**WHAT YOU ARE ASKED TO DO:** Look for the string "computer" in the data below, and copy each line that holds it.

**THE INPUT:**

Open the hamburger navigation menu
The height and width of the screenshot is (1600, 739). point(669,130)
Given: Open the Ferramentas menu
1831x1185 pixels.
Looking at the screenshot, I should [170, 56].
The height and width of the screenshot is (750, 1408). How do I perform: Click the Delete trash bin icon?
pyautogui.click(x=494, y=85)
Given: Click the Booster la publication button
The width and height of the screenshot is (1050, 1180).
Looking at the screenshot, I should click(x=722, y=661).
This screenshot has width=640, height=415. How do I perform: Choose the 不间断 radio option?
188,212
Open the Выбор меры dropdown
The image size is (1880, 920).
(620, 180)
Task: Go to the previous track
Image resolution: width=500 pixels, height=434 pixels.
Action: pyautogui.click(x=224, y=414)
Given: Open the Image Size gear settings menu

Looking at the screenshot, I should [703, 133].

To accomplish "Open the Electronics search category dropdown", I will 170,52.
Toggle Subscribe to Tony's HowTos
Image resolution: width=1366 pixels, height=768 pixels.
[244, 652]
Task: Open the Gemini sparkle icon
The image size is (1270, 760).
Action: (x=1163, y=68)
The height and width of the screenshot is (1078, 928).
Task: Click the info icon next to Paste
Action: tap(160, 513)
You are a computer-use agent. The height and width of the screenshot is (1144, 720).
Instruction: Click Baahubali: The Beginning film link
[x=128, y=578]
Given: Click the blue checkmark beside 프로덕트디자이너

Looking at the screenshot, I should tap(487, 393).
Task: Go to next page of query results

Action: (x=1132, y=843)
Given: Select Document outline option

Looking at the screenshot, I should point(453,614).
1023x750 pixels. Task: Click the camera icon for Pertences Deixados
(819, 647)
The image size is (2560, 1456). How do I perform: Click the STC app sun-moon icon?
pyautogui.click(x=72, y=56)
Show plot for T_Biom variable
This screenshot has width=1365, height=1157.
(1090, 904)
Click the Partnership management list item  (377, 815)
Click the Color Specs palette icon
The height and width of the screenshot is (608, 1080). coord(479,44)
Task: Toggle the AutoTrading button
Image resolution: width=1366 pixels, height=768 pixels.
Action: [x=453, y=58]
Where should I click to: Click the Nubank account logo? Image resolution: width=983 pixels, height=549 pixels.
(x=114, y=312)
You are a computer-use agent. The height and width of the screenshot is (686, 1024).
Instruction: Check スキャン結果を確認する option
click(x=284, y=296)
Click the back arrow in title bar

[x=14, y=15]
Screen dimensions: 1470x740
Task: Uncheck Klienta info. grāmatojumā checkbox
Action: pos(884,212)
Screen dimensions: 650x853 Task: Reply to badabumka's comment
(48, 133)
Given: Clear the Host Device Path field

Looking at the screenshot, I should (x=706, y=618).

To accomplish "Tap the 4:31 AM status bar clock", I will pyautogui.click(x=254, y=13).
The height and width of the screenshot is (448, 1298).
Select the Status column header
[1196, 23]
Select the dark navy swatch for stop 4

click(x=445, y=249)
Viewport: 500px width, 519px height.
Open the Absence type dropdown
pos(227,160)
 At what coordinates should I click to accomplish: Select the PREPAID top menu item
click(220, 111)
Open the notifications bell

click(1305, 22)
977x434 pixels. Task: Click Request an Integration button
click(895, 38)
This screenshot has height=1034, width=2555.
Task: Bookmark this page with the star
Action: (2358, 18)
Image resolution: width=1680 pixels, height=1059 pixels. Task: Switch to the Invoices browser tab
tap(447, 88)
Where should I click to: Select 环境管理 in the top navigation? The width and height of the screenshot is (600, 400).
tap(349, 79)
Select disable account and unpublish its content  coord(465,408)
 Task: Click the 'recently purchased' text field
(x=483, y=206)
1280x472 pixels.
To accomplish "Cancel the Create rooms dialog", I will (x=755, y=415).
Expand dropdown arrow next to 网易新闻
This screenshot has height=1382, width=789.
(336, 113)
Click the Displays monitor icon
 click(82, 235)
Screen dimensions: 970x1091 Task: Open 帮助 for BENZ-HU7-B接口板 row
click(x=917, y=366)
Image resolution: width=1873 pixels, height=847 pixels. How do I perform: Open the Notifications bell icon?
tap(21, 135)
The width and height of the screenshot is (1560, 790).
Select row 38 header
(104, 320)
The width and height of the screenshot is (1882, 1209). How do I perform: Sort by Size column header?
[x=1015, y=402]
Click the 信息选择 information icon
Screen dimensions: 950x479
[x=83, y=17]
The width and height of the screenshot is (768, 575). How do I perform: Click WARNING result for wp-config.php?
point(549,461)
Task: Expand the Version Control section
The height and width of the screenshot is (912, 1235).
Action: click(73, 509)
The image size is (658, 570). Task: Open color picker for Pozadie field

**SOLUTION BELOW:**
You are a computer-use agent. The height and width of the screenshot is (1144, 720).
You are a computer-use agent. The height and width of the screenshot is (686, 1024).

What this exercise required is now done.